Helm operator keeps creating secrets when performing helm upgrade if the upgrade job fails due to ImagePullBackOff
I have a helm operator, it works well for install/uninstall. I have installed the operator using OLM
Then I added a job to helm chart to support upgrade scenario:
annotations:
"helm.sh/hook": pre-upgrade
"helm.sh/hook-delete-policy": before-hook-creation,hook-succeeded
Expected result: even if upgrade job fails due to ImagePullBackOff error, the helm operator should not keep creating new secrets for the service accounts.
Operator type:
/language helm
Kubernetes cluster type:
OpenShift
$ operator-sdk version
v0.17.2
$ kubectl version
v1.18.3
If using correct image in step 4, then the upgrade is performed successfully.
Hi @grantliu3,
Thank you for raise this issue. First, at all, I'd like to recommend you migrate your project to the new layout (1.0+).

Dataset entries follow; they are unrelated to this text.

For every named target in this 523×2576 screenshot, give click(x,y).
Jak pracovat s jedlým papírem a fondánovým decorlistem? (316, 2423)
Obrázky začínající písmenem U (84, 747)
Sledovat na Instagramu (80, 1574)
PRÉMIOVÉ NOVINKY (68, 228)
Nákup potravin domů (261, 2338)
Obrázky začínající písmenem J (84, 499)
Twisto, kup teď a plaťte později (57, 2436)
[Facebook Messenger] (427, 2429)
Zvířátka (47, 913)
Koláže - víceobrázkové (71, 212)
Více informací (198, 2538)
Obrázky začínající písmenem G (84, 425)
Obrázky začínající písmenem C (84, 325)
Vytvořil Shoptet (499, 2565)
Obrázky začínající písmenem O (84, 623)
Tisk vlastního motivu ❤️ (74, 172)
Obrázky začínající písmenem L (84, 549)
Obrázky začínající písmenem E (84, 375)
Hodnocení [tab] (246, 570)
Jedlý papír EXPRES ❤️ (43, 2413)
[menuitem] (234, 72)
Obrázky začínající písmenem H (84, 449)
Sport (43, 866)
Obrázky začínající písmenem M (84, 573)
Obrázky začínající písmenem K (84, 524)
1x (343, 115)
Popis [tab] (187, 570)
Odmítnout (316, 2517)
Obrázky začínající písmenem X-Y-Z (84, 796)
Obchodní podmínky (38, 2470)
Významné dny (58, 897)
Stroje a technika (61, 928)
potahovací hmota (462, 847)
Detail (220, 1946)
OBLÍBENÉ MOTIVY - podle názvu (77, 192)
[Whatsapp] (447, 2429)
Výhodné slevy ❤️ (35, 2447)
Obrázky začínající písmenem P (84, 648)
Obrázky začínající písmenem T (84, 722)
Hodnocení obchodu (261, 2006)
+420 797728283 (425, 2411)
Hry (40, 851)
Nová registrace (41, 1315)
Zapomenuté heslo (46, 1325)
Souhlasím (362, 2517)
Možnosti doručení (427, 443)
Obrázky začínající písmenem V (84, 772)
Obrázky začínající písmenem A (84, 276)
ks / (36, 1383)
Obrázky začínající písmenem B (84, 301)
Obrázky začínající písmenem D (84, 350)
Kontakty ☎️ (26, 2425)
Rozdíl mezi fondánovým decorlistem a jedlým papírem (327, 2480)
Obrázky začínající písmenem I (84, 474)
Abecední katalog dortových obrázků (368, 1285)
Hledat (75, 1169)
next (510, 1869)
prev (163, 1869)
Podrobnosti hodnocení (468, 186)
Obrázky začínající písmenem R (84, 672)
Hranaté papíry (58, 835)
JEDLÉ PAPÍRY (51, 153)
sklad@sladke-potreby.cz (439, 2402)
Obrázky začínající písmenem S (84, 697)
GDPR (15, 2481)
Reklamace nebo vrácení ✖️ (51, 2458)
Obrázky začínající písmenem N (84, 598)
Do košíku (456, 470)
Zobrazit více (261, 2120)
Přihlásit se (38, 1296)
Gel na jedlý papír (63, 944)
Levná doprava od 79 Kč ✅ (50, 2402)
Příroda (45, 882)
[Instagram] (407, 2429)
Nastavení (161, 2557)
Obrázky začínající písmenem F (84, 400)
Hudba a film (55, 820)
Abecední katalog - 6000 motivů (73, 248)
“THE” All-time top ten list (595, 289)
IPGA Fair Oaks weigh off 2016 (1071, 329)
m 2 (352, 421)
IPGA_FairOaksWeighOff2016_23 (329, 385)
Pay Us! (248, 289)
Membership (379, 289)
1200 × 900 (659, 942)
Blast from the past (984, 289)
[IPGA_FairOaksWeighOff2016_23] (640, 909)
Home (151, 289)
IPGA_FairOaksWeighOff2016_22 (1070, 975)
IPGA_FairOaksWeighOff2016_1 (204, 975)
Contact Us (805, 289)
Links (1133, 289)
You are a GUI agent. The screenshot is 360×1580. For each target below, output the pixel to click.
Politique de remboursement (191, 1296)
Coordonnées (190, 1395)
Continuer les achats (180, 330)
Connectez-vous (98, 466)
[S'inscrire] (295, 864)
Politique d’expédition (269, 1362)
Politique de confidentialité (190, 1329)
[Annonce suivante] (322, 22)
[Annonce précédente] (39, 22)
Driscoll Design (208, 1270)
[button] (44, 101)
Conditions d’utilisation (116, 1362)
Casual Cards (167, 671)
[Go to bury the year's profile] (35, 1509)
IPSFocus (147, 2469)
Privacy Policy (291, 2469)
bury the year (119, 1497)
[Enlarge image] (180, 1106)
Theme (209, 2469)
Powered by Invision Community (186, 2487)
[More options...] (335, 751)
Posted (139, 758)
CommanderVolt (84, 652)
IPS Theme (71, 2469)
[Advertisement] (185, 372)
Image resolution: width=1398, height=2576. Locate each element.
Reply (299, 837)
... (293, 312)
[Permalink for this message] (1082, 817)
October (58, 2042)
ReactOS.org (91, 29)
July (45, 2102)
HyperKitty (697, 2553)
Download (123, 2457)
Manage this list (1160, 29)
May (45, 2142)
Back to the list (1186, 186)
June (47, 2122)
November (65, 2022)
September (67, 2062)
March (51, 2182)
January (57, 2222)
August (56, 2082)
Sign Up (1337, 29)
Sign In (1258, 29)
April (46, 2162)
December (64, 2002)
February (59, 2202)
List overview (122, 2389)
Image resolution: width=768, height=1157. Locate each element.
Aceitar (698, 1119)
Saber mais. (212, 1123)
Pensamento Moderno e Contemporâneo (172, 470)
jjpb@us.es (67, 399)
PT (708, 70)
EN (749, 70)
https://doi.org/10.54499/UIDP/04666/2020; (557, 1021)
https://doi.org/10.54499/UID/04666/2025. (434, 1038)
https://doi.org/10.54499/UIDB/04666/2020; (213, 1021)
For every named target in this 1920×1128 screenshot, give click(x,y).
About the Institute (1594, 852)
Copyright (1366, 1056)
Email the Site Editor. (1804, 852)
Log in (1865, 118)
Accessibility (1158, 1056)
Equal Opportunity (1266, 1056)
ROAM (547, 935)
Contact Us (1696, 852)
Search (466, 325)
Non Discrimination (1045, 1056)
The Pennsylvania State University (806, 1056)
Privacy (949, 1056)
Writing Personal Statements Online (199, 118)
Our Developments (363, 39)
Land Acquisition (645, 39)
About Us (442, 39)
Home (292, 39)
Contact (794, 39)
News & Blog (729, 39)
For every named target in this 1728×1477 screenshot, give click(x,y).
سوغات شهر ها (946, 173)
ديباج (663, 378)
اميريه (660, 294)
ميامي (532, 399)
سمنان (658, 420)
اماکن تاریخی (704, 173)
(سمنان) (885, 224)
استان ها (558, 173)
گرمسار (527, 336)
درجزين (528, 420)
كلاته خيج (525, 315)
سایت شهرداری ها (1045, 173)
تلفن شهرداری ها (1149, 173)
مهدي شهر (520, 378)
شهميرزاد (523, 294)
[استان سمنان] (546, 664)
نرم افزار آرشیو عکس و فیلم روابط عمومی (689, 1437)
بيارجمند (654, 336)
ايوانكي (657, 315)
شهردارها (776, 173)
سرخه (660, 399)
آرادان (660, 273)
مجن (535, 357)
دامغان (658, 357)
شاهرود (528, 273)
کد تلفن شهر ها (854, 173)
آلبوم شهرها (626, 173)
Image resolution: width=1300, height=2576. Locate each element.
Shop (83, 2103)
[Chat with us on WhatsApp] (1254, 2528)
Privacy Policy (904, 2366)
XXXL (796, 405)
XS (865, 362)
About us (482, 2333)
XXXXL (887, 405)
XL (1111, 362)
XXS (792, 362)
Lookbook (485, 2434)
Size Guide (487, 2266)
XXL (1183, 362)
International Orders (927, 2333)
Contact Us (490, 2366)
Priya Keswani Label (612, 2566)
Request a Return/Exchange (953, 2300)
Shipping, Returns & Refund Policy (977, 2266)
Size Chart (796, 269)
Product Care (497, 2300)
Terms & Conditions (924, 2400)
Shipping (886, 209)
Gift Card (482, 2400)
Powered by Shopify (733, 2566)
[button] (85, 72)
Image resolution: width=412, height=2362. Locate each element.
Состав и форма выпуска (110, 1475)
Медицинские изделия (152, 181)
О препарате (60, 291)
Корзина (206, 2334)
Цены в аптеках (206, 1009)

See; https://sdk.operatorframework.io/docs/building-operators/helm/migration/. Note that the version 0.19.x can receive only bug fixes and the previous versions are no longer supported.
It seems like helm operator is trying to recreate the upgrading job, meanwhile always try to create new secrets for the service accounts.
I understand that helm will try to create the service-account and the secret to installing/upgrading the chart for all times that this action is trigged. So, my first thought is that it would be expected. @joelanford could you give a hand and please let me know if I misunderstood something here?
However, see that the version v0.17.2 uses helm.sh/helm/v3 v3.1.2 and the version 0.19.4 and 1.0.1 uses helm.sh/helm/v3 v3.2.4. Could you also please upgrade your project to use the latest ones and let us know if you see any change in its behaviour (I do not think that it would change, however, would be very helpful ensure it and work with the latest ones instead of the previous versions )?
@grantliu3 I agree with @camilamacedo86 that this sounds like expected behavior. The helm-operator is constantly trying to reconcile your CR, so during every reconciliation it compares the currently deployed release manifest with a candidate release manifest (using a dry-run upgrade). If there is a difference it runs the upgrade. If the upgrade fails, it performs a rollback (which is effectively another upgrade) and attempts reconciliation again after some backoff period, starting the loop over.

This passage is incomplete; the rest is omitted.